Weekly Eats 01
Hi! So, in light of what we talked about last week – in an effort to post more regularly, and to share more of what I eat everyday, we’re going to try a new thing: weekly eats. Which is, you guessed it, what I ate that week. Because while recipes with pretty photos are awesome, the truth is I don’t typically follow recipes for the food I eat every day, so how should I share it?
So let’s get to it: what did I eat this week? Well, first of all I’ve got to confess, I was pretty bad at actually remembering to take pictures of what I was eating. I even tried setting reminders on my phone… to minimal success… so while I’m still figuring this out, bear with my photo-less descriptions of my dinners.
Confession #2: This week was really not an upstanding one food-wise; we didn’t get to the grocery store on Sunday, which meant that it was Tuesday before that happened, plus Marc ended up working late a lot this week which definitely depleted my cooking motivation. But whatever, the point of this is to share what I eat normally so hey – sometimes weeks like this happen.
So that’s a way old photo (and from when we had pancakes for dinner once — I promise I don’t drink whiskey for breakfast ????), but every Sunday morning Marc makes gluten free pancakes and we top them with peanut butter, maple syrup, and bananas. Protein is either a few strips of bacon or some chicken sausage (Trader Joe’s has breakfast chicken sausage that doesn’t have garlic!)
No idea, as it didn’t get photographed, but 90% it was a salad from whole foods.

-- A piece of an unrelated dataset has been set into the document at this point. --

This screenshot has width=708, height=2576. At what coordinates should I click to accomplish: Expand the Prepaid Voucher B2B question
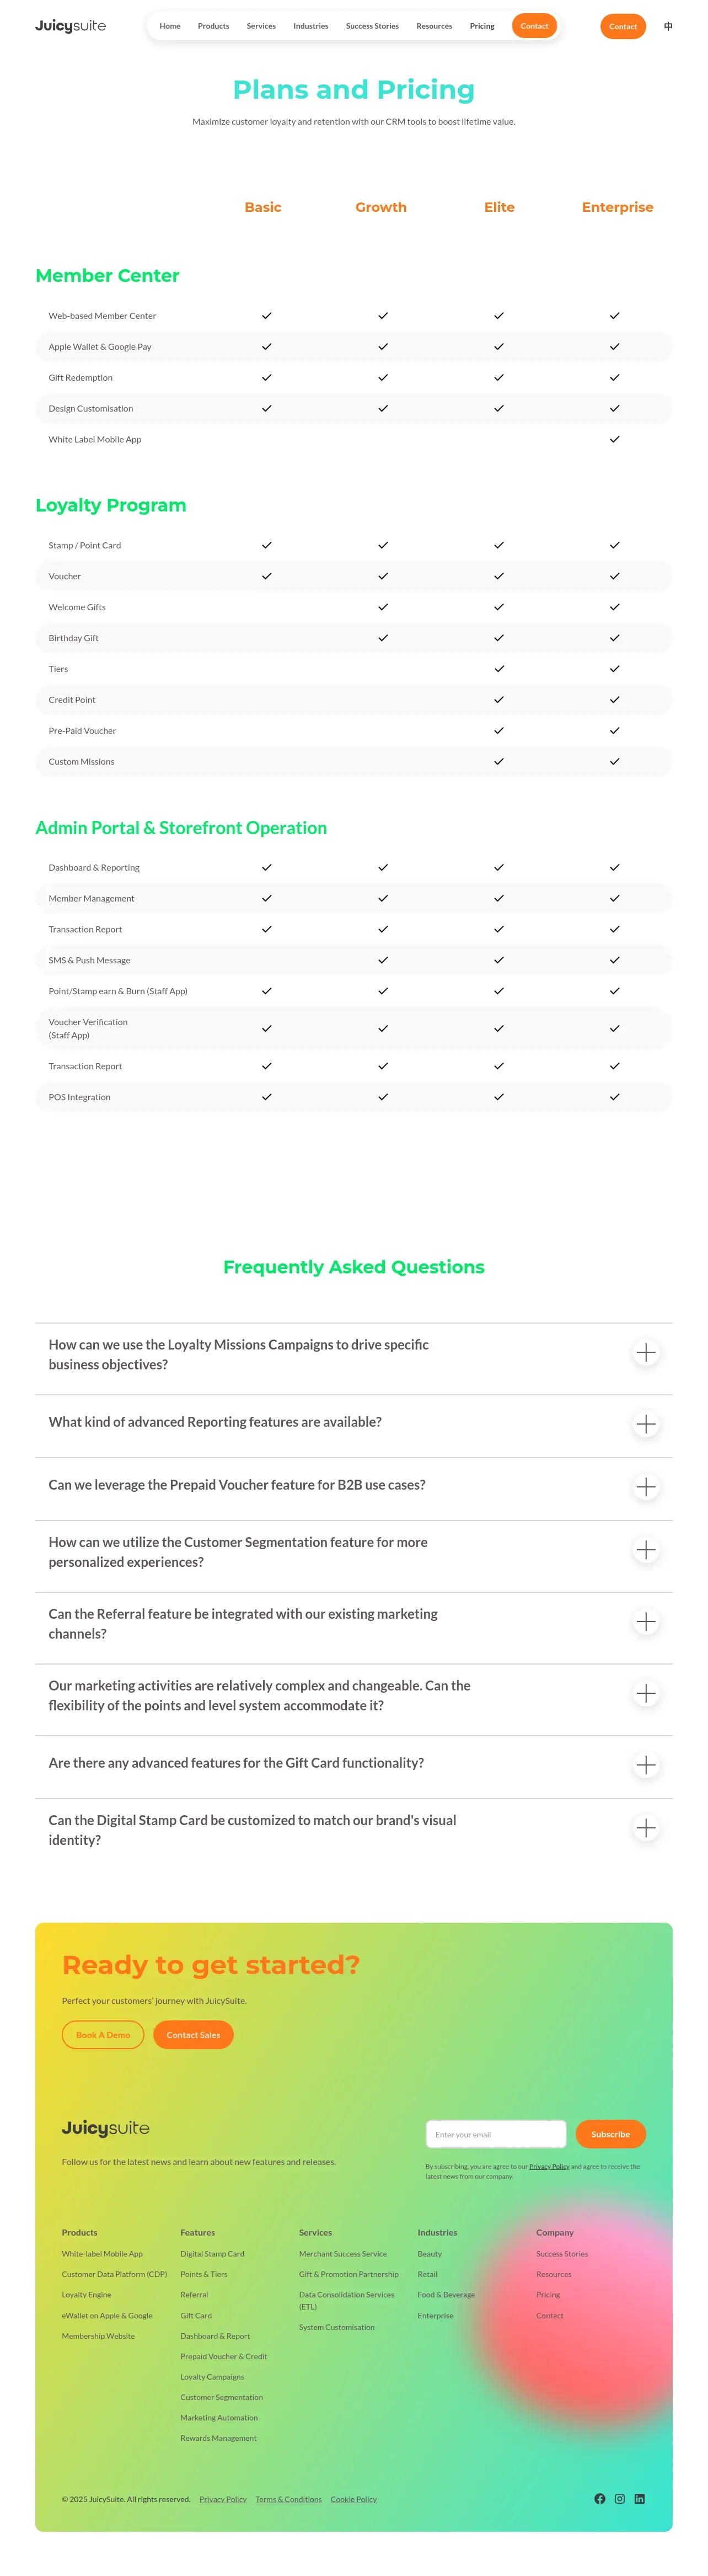coord(646,1487)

Actually remembered the picture! We grilled pork chops and corn (and accompanied it with wine, of course). And apparently in a stroke of brilliance, I snapped a pic of the spices we put on the chops. So there you go.
This is my every-day-but-Sunday breakfast. I like to not think in the mornings. We’ve got granola + banana + cappuccino (with lactose free milk) and it’s awesome.

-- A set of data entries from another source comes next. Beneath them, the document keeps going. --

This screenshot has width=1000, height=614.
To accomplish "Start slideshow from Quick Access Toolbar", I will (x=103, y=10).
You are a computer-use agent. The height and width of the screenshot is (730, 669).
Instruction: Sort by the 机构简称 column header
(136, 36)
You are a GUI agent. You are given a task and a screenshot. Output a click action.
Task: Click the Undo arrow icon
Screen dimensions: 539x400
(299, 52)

A salad from whole foods. Shocking. Greens + lots of veggies + smoked chicken. I use this as a chance to eat a little bit of chickpeas and a few almonds (and maybe sweet potatoes!) — these foods are low in FODMAPs in small quantities but contain important nutrients!
Brisket tacos with avocado, carrots, and cheese. Not much to say here — when it’s 7:30, you’re starving, and there’s no food at home, buy brisket from whole foods and put it in a taco. *
(Not even gonna bother with breakfast, it’ll be the exact same from here on out. Plus I only remembered 1/5 days to take a picture!)
Whole foods was spared from my presence by a catered lunch (from Black Walnut, for any Austin people), which was a turkey sandwich on gluten free bread (most likely Udi’s). Plus potato chips and maaaaybe a quarter of a chocolate chip cookie. Couldn’t resist.
No picture, but Marc stayed late at work and got dinner for himself, so I managed to cook a couple eggs and throw them in a corn tortilla. Added a side salad with oil and vinegar, in an attempt to consume some veggies.
Turkey sandwich on sourdough bread + some avocado, with a small salad. And bonus points for finally managing to bring my lunch to work this week.
Oh hey whole foods salad… Brisket this time because there was no smoked chicken.
Yes, this is a picture of what is obviously leftovers. Yes, I forgot to take a picture at the time. But it’s a turkey & avocado sandwich from Kerby Lane, with a “side salad” — in quotes because it was massive. But tasty!
Leftovers not in the box.
And there you go! Not my proudest week, food-wise, but hopefully next time I’ll be better about grocery shopping. Stay tuned for a post next week about getting started on the low FODMAP diet!
*I promise this post is in no way sponsored by whole foods. Although if they ever want to pay me for eating there all the time and talking about it, I’d be more than happy!